• [Aim of the task]:
Rewrite the lines of the data below as a numbered list, from the line containing "Click the thumbs down feedback icon" through the end of the data, both included. Skip blank lines and leave the pictures out.

• [Records]:
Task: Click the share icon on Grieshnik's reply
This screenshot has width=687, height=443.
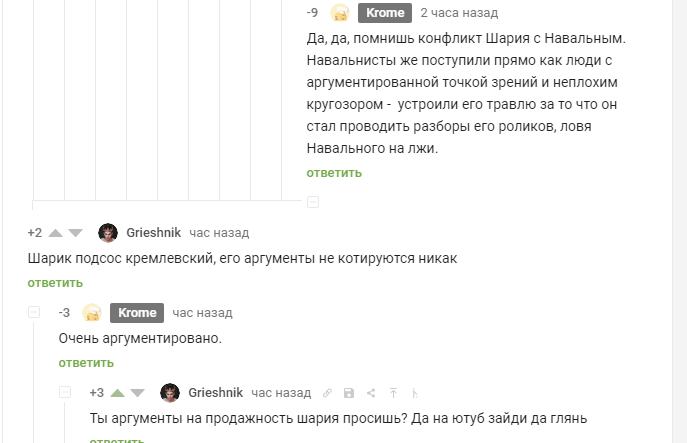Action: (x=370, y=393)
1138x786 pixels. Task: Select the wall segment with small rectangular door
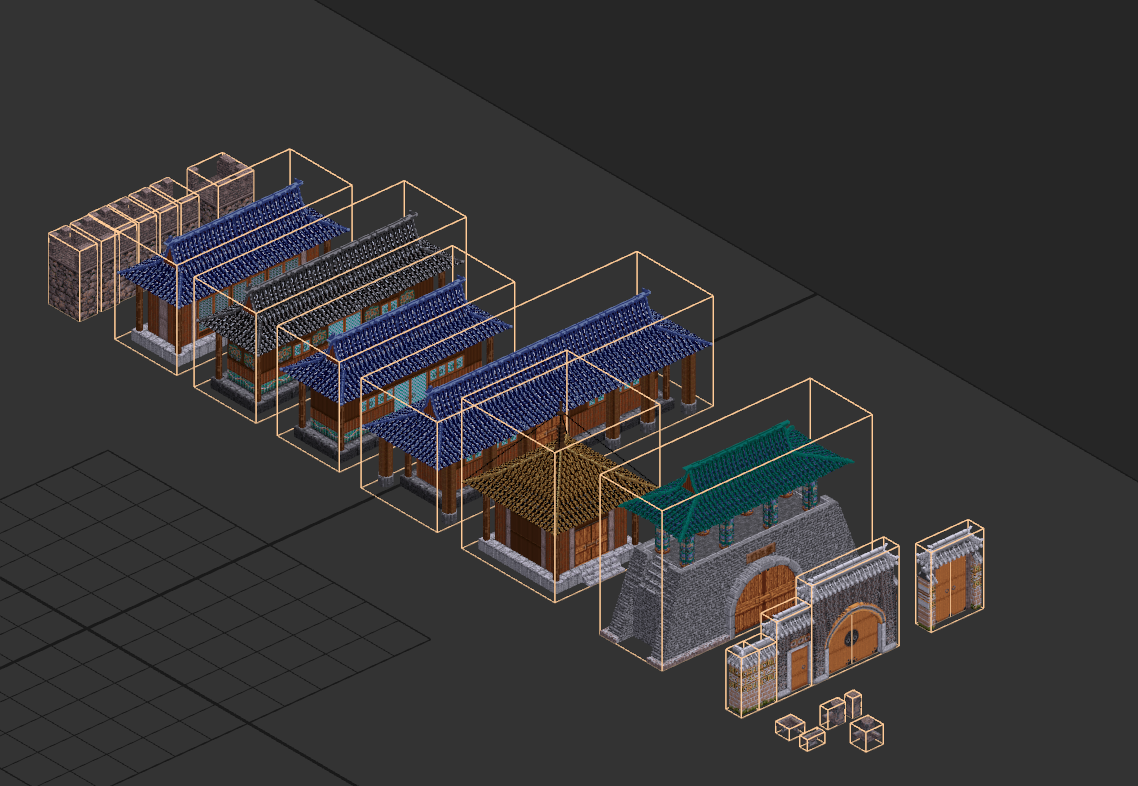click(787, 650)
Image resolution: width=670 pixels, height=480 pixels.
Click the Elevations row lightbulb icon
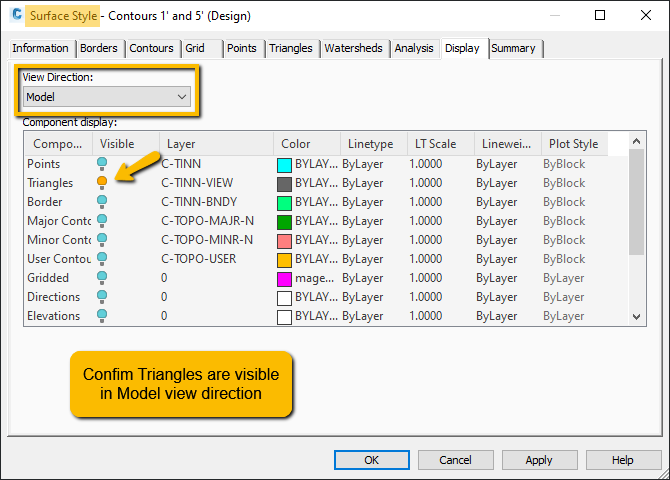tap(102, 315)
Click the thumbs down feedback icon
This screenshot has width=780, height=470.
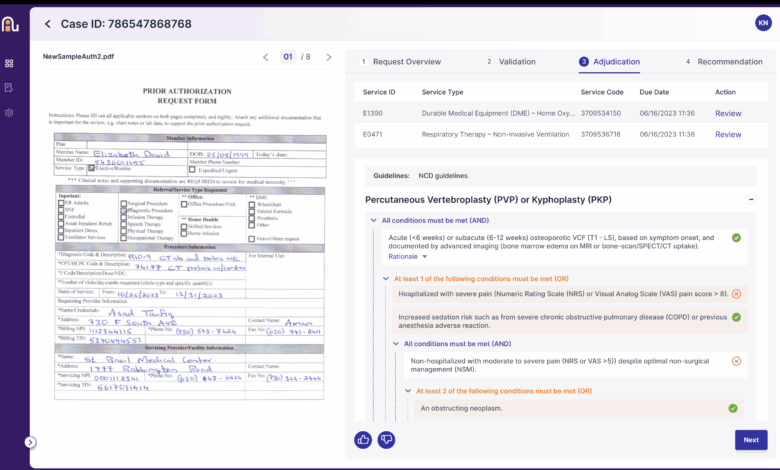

• [Response to the task]:
1. Click the thumbs down feedback icon
2. This screenshot has width=780, height=470.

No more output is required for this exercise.